## OBJECTIVE
Return each line of the data below verbatim, leaving out the pictures.

--- begin DATA SHOWN ---

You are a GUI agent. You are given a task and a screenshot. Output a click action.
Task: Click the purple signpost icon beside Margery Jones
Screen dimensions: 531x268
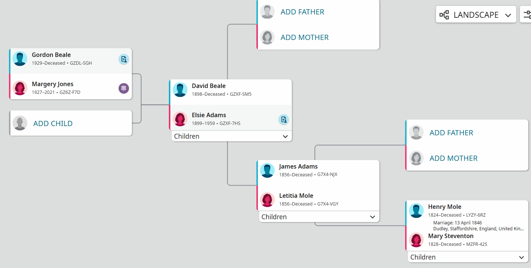pos(124,88)
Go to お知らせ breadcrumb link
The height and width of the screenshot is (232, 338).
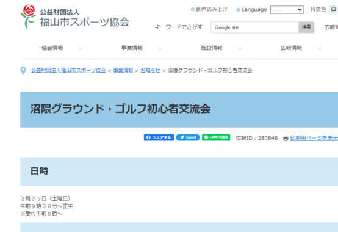pyautogui.click(x=150, y=70)
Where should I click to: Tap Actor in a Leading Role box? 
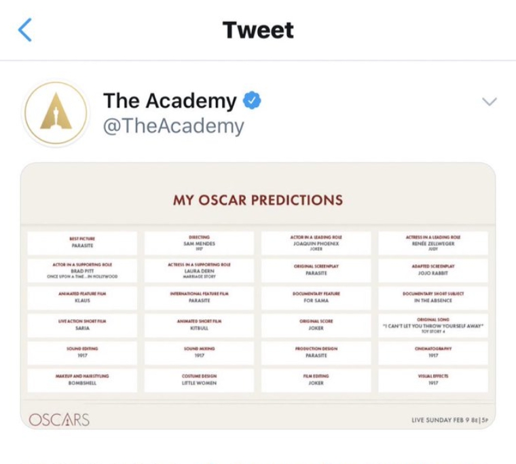316,243
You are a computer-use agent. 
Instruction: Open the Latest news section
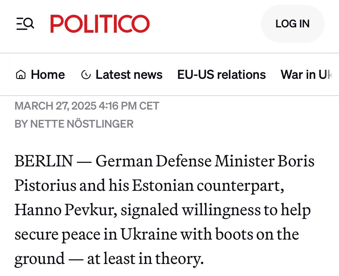(x=129, y=75)
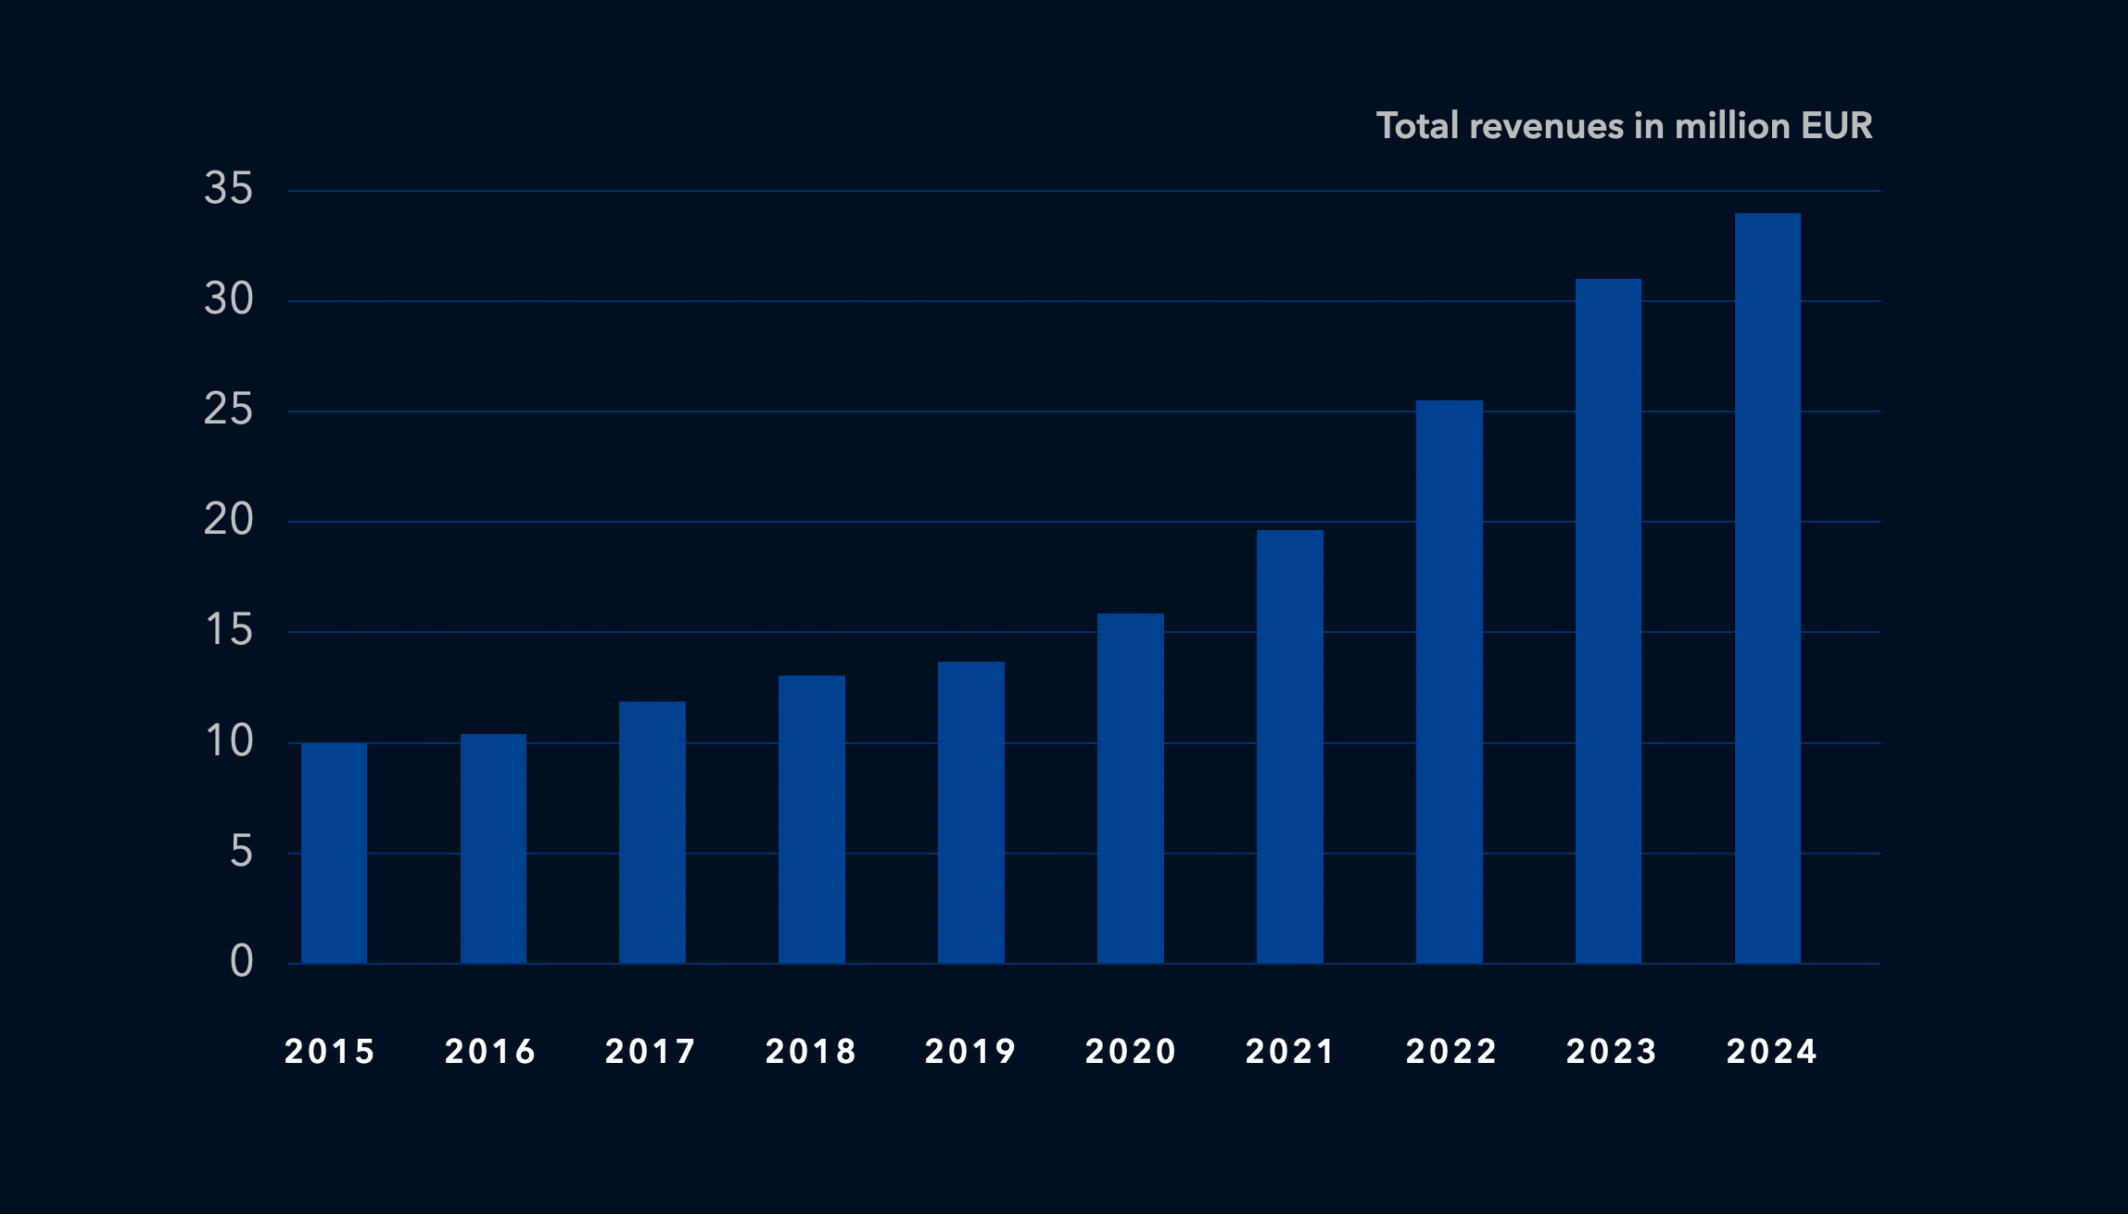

--- end DATA SHOWN ---

## ANSWER TO THE TASK
You are a GUI agent. You are given a task and a screenshot. Output a click action.
Task: Click the purple signpost icon beside Margery Jones
Screen dimensions: 531x268
pos(124,88)
Go to お知らせ breadcrumb link
The height and width of the screenshot is (232, 338).
pyautogui.click(x=150, y=70)
Where should I click to: Tap Actor in a Leading Role box? 
316,243
You are a computer-use agent. 
Instruction: Open the Latest news section
(x=129, y=75)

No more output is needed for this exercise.